Records from a dataset
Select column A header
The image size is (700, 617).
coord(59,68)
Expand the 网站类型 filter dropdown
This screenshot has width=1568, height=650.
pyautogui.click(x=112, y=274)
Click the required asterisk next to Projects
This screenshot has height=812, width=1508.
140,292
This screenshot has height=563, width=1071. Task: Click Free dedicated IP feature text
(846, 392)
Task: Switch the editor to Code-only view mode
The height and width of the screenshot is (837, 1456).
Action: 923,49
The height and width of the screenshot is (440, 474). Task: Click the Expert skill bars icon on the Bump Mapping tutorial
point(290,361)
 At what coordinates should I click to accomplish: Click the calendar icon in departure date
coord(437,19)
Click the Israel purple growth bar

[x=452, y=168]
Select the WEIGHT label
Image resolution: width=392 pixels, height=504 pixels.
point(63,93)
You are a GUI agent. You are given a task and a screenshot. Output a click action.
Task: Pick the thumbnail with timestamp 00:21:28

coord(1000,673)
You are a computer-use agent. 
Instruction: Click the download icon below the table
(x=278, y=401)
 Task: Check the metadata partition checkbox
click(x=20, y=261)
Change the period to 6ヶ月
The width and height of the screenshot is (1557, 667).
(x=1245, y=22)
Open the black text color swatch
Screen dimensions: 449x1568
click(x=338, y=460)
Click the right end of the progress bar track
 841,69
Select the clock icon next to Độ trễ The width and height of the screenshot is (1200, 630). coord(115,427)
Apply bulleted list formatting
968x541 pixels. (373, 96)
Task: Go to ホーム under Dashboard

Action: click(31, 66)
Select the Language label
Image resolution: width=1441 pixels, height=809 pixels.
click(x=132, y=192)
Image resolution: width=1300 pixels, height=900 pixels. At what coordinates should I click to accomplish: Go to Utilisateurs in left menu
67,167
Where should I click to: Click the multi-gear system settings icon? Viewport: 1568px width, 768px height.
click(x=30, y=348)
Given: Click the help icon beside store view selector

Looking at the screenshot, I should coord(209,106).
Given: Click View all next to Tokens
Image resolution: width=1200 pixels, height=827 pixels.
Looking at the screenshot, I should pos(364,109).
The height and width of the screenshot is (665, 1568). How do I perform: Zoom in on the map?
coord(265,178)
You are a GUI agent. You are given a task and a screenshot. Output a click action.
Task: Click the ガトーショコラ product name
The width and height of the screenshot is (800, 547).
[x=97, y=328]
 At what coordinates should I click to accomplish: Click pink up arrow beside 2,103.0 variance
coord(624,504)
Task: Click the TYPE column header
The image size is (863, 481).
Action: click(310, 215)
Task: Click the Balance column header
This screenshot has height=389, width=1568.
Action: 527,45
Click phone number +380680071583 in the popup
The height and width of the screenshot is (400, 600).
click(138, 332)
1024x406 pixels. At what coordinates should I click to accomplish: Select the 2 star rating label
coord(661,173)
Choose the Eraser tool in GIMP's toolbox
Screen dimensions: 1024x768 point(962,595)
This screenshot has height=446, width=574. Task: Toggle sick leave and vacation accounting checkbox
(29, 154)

## TASK ITEM
If a line of the data contains "header", copy it out.

## WRITTEN ANSWER
Select column A header
Task: Click the TYPE column header
Task: Click the Balance column header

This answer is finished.